Configuring device access control policies

In this task, you will configure the access control policy you want to apply to your managed devices.

  1. In the XenMobile NetScaler Configuration utility, select the Path Filters tab.
  2. Select the first row (“Microsoft-Server-ActiveSync” is for ActiveSync) and Click Edit.
  3. From the Policy list, select the desired policy. For a policy that is inclusive of Device Manager policies, select “Static + ZDM: Permit Mode” or “Static + ZDM: Block Mode”. These policies combine local (aka static) rules with those from Device Manager. Permit Mode means that all devices not explicitly identified by the rules will be permitted access to ActiveSync. Block Mode means that such devices will be blocked.
  4. When you have set the pollicies, click Save.

Configuring communication with the Device Manager server

In this task, you will specify the name and properties of the XenMobile Device Manager server (also known as a 'Config Provider') which you want to use with XenMobile NetScaler Connector and NetScaler.
Note: This deployment tasks assumes you have already installed and configured the Device Manager server.
  1. In the XenMobile NetScaler Configuration utility, select the Config Providers tab.
  2. Click Add.
  3. Enter the name and URL to the Device Manager server you are using in this deployment. If you have multiple XenMobile Device Manager servers deployed in a Multi-Tenant deployment, this this Name must be unique for each server instance. For example, for Name, you could type XDM.
  4. In Url, enter the Web address of the Device Manager GCP (GlobalConfig Provider), typically in the format https://DeviceManagerHost/zdm/services/MagConfigService. The MagConfigService name is case sensitive.
  5. In Password, enter the password that will be used for basic HTTP authorization with the Device Manager web server.
  6. In Managing Host, enter the server name where you installed the XenMobile NetScaler Connector.
  7. In Baseline Interval, specify a time period for when a new refreshed dynamic ruleset is pulled from Device Manager.
  8. In Request Timeout, specify the server request timeout interval.
  9. In Config Provider, select if the config provider server instance is providing the policy configuration.
  10. In Events Enabled, enable this option if you want Secure Mobile Gateway to notify Device Manager when a device is blocked. This option is required if you are using Secure Mobile Gateway rules in any of your Device Manager Automated Actions.
  11. Once the server is configured, click Test Connectivity to test the connection to the Device Manager server.
  12. When Connectivity has been established, click Save.

Deploying XNC for Redundancy and Scalability

If you want to scale your XNC and Device Manager deployment, you can install XNC instances on multiple Windows servers, all pointing to the same XDM instance, and then load balance them using Citrix NetScaler.

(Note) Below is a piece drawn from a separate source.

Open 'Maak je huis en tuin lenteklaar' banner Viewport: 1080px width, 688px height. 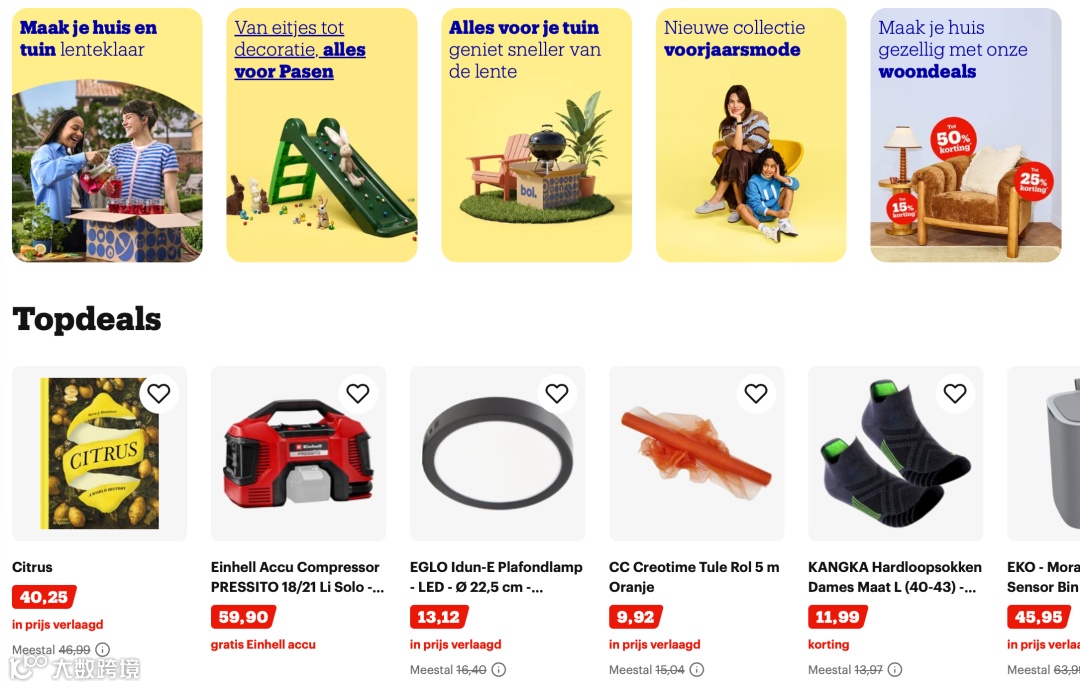107,135
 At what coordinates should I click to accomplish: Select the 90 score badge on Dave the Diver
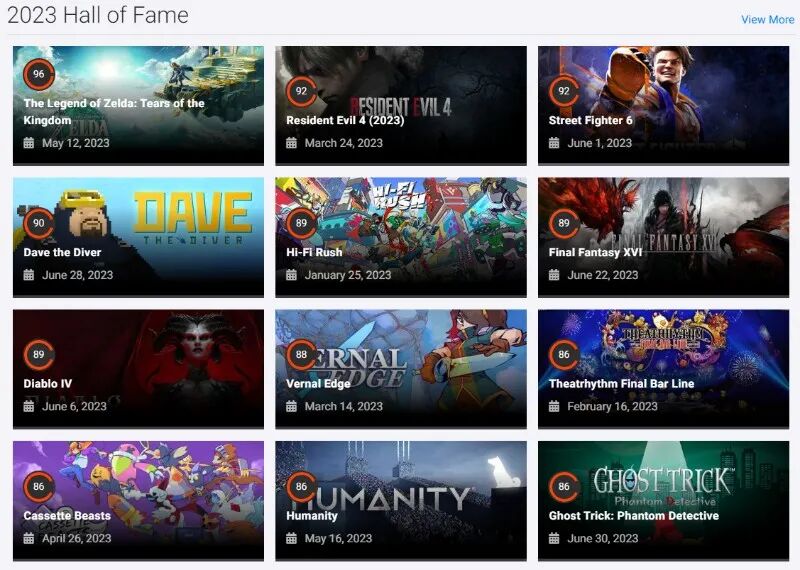pos(39,223)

There are two modes for XNC configuration: non-shared and shared.
  • In non-shared mode, each XNC instance communicates with an XDM server and keeps its own private copy of the resulting policy. For example, if you had a cluster of Device Manager servers, you could run an XNC instance on each XDM server and XNC would get policy from the local XDM.
  • In shared mode, one XNC node is designated the master and it communicates with Device Manager. The resulting configuration is shared among the other nodes either by Windows network share or by Windows (or 3rdparty) replication.

The entire XNC configuration is in a single folder (a few XML files). The XNC Connector process detects changes to any file in this folder and automatically reloads the configuration. There is no failover for the master in shared mode. But the system can tolerate the master being down for minutes (for example, to reboot) because the last known good config is cached in the XNC Connector process.